Der herrlich aufmüpfige, ausgeprägten Dialekt schwätzende Pagel („Owehuuhn is fättich!“) ist für lange Zeit nicht nur die interessanteste, sondern auch die ambivalenteste Figur dieses Krimis. Sein gutmütiges, aber aufbrausendes Auftreten und sein herzliches Verhältnis zu dem von Wahn- bzw. Waran-Vorstellungen geplagten Insassen Milan Vujicic (tolles Tatort-Debüt: Bekim Latifi) lässt uns schnell zweifeln, ob dieser Mann wirklich der schlimme Gewalttäter ist, den uns seine Ehefrau weismachen will. Leider nehmen die Filmemacher die Figur im Mittelteil für lange Zeit aus dem Spiel und rücken dafür die Mitarbeitenden der Klinik in den Blickpunkt der Ermittlungen.
Es offenbart sich schnell, dass hier ebenso viel im Argen liegt wie in Pagels Familie: Während Klinikleiter Dr.
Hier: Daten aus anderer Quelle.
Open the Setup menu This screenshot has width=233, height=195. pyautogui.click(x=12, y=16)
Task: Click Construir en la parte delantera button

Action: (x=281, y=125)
Thorsten Günnewig (Falilou Seck, Borowski und der Schatten des Mondes) seine Medikamentensucht nicht im Griff hat, deckt sein Verhalten ausgerechnet seine undurchsichtige Stellvertreterin, die Oberärztin Gisela Tausendleben (Ulrike Arnold, Einmal wirklich sterben). Mit dem toughen Pfleger Matthias Bremer (Christoph Glaubacker, Zeit der Frösche) gesellt sich eine weitere Figur zum Kreis der Verdächtigen, die etwas auf dem Kerbholz hat – die Täterfrage in diesem kniffligen Whodunit ist daher bei weitem nicht so leicht zu klären, wie es anfangs anmuten mag.
Ein wirklich mitreißendes Krimidrama ist der Pfingsttatort 2024, der zugleich der letzte neue Tatort vor der ungewohnt langen Sommerpause ist (weitere Informationen), unterm Strich dennoch nicht – dafür ist die erzählerische Gangart zu gemächlich, das Drehbuch zu formelhaft und die Ermittlungstechnik zu bieder. Da werden im Präsidium Flipcharts beschriftet und Landkarten studiert. Der gelungene Twist im Schlussviertel und die bittersüße Schlusspointe entschädigen aber für die Längen auf dem Weg zum Finale. Und die im Schwarzwald-Tatort zelebrierte Bodenständigkeit tut der um Experimente und Dramen schon lange nicht mehr verlegenen Krimireihe ja hin und wieder auch ganz gut.